Methods: Retrospective multicenter study that involves AF pts with SND and PM, referred for RFCA after failing AAD therapy between 2006 and 2007. Pts with known cardiomyopathy, CRT-D therapy, and valvular heart disease were excluded. All patients underwent pulmonary vein antral isolation (PVAI) with or without substrate modification (SM) by complex fractionated electrogram ablation. 3D mapping was used in all cases and left and right atrial voltages were measured and voltages <0.3 mV was defined as scar.
Results: Of 258 patients 30 were included in the study (50% males, 100% Caucasian mean AF duration of 9.2±8 years, BMI of 31.3kg/m2, failed a mean 3±1 AADs, 85% had paroxysmal AF). Sixty percent had prior cavotricuspid isthmus flutter ablation Prevalence of diabetes, HTN, CAD, obstructive sleep apnea and chronic renal insufficiency was 14%, 47%, 28.5%, 0% and 0% respectively. Mean left atrial size was 4.2±0.8 and EF was 56±8. Only 22% percent had arrhythmogenic pulmonary veins with 89% of them showing extensive biatrial scarring (left > right). PVAI with SM was done in all patients. Acute success immediately after ablation was seen in 90% however, 19% remained AF free off AADs and 29% on AADs at 3 months. Redo ablation was offered and performed on 6 more pts. At 1 yr f/u 15% were AF free off AADs and 24% on AADs and the rest continued to have recurrences.
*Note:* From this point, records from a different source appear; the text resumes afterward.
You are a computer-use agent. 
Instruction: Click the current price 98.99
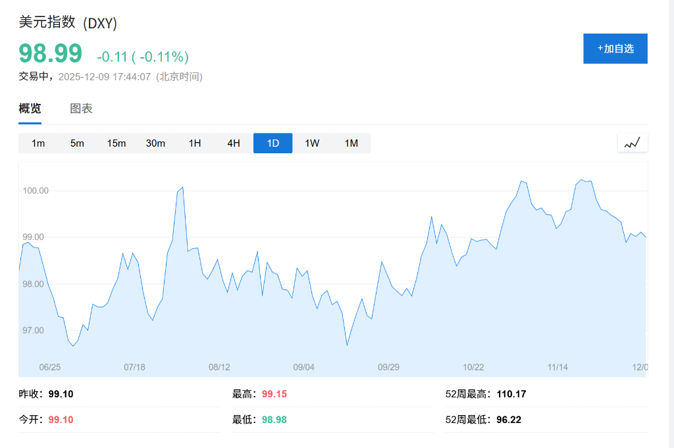click(x=49, y=54)
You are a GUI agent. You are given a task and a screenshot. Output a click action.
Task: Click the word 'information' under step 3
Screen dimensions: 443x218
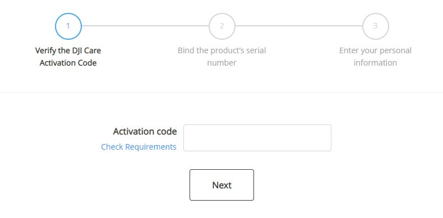(x=375, y=63)
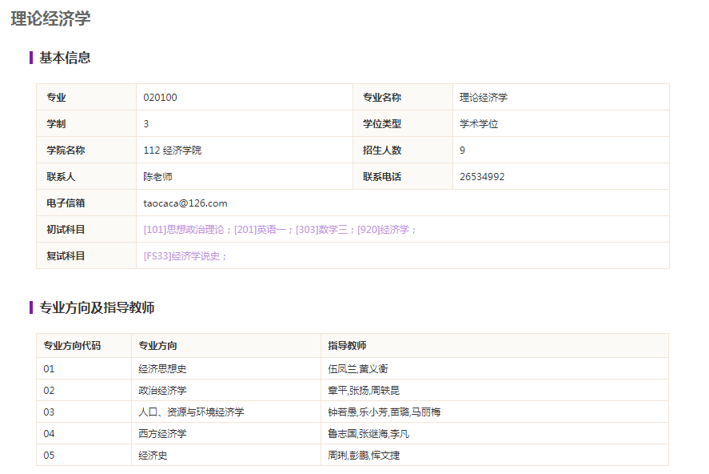Click the contact person 陈老师 cell

(x=158, y=177)
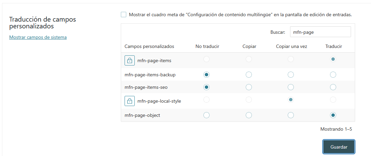Select No traducir for mfn-page-items-seo

[206, 87]
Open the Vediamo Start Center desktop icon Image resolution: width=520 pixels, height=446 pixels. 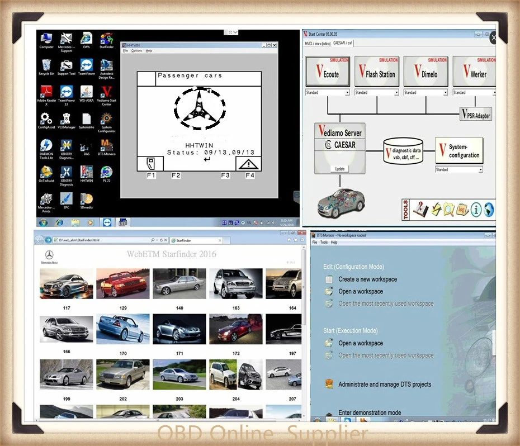(106, 96)
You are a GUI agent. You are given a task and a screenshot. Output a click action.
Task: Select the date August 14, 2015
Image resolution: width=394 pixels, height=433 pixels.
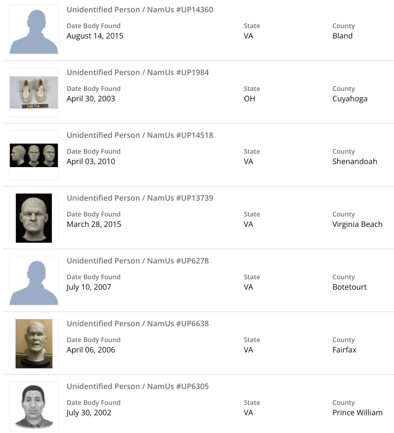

Complications included 1 moderate pericardial effusion and a large thigh hematoma needing transfusion.
Conclusion - Patients with SND and tachy-brady syndrome may have extensive atrial scarring suggestive of idiopathic atriomyopathy. RFCA may not be as successful despite PVAI and extensive SM as in other AF subgroups where PV and non PV triggers play a major role.